------ Text provided

Thursday, 17 January 2013

Thanet council announce plans to restore and renovate the Embassy hotel in Cliftonville


Yesterday afternoon I attended the site visit for the media to The Embassy Hotel in Surrey Road, Cliftonville. 


http://www.thisiskent.co.uk/Thanet-council-announce-plans-restore-renovate/story-17872596-detail/story.html


The Council bought this Edwardian building along with Hotel Leslie on the same street. The Embassy had become a 24 room hotel with unsympathetic extensions to the front and rear. Planning permission F/TH/11/0995 was granted to convert the 24 room hotel to 2 4 bed houses.

There were no comments from Conservation in the Officer Report because Surrey Road, along with most of Cliftonville is not within a Conservation Area. Cliftonville's Conservation Area Appraisals, although the reports have been paid for by English Heritage and have been written, have not been published. Consequently the planned Conservation Areas for Cliftonville are not in place. This creates the sad fact that the £21m Live Margate expenditure for housing renewal in Cliftonville with the Council as the developer, is going ahead with no Conservation framework in place. 

The Embassy Hotel development is a good example. The site architects stated yesterday that the original specification was for replacement windows on this Edwardian building to be  timber framed, but that the need to get value for money had overidden this, so they were going with plastic. The most important factor was value for money. It is likely that had the area already been designated as a Conservation Area that plastic windows on an Edwardian building would not be permissable. 


Here is the historic frontage of The Embassy Hotel building taken from the Council's own website:



Here is the frontage today in 2012:



There is no image of the houses the funding will produce and how the frontages will look with the plastic windows.
Similarly for the second of the two projects listed on the Live Margate site, The Hotel Leslie:



Current 2012:

But this building will be demolished. There are no pictures of what the replacement will look like on the Live Margate site.

There is a real risk that, given the spending power of this fund with Thanet Council at the helm, that a sea of plastic and unsympathetic frontages will proliferate throughout the area, irrevocably changing the streetscape of Cliftonville. The remaining architectural heritage of the area is one of the most valuable assets it has.  One of our best assets to build on for the future.


This is all in stark contrast to only a few streets away at the nearby Dalby Square £1.9m renovation project funded by the Heritage Lottery Fund. I covered this project way back in 2010.

Thanet District Council's own press release on Dalby Square states:

"Grants will be given to improve the appearance of the front elevations of buildings in the area, in a manner that reinforces their historic character, to replace lost architectural detailing, such as balconies, windows and cornices and to improve the ‘public realm’ – such as paving and lighting. Further, funding is aimed at bringing empty properties back into use, especially where this will help to create additional employment in Dalby Square; beyond the extra staff who will be involved in coordinating the scheme itself."

------------
------ Supplied material

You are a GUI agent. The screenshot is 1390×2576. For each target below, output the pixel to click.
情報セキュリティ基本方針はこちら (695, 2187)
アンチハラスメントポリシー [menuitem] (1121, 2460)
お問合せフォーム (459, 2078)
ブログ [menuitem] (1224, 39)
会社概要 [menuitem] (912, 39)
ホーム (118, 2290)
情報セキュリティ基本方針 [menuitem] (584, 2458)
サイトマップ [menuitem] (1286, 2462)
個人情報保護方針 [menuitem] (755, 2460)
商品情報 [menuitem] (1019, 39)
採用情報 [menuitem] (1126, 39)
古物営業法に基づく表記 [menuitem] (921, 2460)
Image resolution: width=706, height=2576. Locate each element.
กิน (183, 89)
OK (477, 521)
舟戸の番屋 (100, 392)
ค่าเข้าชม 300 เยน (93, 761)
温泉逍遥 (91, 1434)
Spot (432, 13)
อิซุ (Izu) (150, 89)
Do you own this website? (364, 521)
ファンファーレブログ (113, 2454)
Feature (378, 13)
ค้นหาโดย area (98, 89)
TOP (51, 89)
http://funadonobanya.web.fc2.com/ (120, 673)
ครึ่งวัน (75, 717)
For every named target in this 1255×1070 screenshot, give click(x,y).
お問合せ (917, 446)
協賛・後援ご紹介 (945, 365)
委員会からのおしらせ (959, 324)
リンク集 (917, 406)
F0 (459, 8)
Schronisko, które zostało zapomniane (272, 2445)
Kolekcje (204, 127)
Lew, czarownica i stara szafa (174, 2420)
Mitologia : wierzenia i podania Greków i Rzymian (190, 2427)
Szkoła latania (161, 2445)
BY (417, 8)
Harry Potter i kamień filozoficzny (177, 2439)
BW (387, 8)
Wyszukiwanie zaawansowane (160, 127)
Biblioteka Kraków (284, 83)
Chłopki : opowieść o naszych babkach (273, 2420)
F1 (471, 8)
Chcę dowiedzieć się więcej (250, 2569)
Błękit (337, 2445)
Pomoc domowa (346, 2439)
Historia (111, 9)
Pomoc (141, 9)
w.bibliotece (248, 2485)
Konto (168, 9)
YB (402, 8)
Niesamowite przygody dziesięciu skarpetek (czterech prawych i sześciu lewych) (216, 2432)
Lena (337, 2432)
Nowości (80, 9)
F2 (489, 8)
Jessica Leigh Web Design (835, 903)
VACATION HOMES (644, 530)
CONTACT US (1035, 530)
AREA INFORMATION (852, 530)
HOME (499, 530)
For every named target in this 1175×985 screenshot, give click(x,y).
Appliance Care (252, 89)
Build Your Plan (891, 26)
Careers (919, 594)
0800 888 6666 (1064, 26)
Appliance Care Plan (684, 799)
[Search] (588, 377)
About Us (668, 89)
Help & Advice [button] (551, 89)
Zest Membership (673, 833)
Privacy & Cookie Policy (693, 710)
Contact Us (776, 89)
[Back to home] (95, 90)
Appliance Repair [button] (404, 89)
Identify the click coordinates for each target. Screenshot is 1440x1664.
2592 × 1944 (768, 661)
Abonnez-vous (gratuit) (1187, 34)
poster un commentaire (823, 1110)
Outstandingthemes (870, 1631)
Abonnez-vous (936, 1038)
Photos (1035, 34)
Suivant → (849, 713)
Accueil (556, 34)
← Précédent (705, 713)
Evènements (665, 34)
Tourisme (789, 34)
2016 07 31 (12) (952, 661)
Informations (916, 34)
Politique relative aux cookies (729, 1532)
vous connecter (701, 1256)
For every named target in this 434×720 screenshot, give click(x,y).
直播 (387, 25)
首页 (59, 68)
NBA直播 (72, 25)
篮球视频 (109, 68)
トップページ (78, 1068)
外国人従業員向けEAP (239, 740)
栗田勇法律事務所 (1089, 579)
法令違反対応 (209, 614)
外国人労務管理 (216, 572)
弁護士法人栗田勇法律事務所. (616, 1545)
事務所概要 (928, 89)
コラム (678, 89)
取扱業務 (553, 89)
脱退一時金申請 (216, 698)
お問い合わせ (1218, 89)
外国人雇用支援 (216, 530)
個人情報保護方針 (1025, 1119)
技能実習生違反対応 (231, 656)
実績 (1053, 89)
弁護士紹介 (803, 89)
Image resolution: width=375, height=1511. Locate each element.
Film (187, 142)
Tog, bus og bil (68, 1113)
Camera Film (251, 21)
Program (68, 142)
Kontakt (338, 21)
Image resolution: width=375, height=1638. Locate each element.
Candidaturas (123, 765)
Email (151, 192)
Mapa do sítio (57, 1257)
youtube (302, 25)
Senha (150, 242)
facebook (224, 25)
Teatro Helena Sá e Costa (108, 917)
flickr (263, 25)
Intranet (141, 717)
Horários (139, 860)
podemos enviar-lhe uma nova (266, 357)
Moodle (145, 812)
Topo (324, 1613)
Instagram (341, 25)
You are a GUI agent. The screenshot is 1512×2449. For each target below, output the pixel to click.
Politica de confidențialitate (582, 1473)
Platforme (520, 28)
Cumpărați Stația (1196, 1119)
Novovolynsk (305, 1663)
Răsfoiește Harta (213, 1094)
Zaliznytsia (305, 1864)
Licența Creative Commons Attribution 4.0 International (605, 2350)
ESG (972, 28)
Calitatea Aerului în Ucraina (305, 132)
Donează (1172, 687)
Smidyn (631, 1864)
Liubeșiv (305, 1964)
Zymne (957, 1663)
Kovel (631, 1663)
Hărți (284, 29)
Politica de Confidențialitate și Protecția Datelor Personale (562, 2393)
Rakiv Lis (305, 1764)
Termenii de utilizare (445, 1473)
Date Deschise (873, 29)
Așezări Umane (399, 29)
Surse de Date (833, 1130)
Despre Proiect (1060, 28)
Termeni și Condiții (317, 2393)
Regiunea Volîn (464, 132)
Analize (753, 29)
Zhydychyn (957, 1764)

------------

▸ **What you will do**:
1. Answer these questions using the Embassy Hotel article, one answer per line and marked like the questions:
(a) What is the planning permission number for converting the hotel?
(b) What material did the site architects choose for the replacement windows?
(c) How much does the Dalby Square renovation project cost, and which body funds it?
2. Rewrite the records as a JSON list of strings, one string per line with blank lines left out, covering everything from the line that contains "YB (402, 8)" down to the line that contains "Careers (919, 594)", both included.
The article and the records have no connection to each other.

▸ **Task answers**:
1.
(a) F/TH/11/0995
(b) Plastic
(c) £1.9m, funded by the Heritage Lottery Fund

2.
[
  "YB (402, 8)",
  "Niesamowite przygody dziesięciu skarpetek (czterech prawych i sześciu lewych) (216, 2432)",
  "Lena (337, 2432)",
  "Nowości (80, 9)",
  "F2 (489, 8)",
  "Jessica Leigh Web Design (835, 903)",
  "VACATION HOMES (644, 530)",
  "CONTACT US (1035, 530)",
  "AREA INFORMATION (852, 530)",
  "HOME (499, 530)",
  "For every named target in this 1175×985 screenshot, give click(x,y).",
  "Appliance Care (252, 89)",
  "Build Your Plan (891, 26)",
  "Careers (919, 594)"
]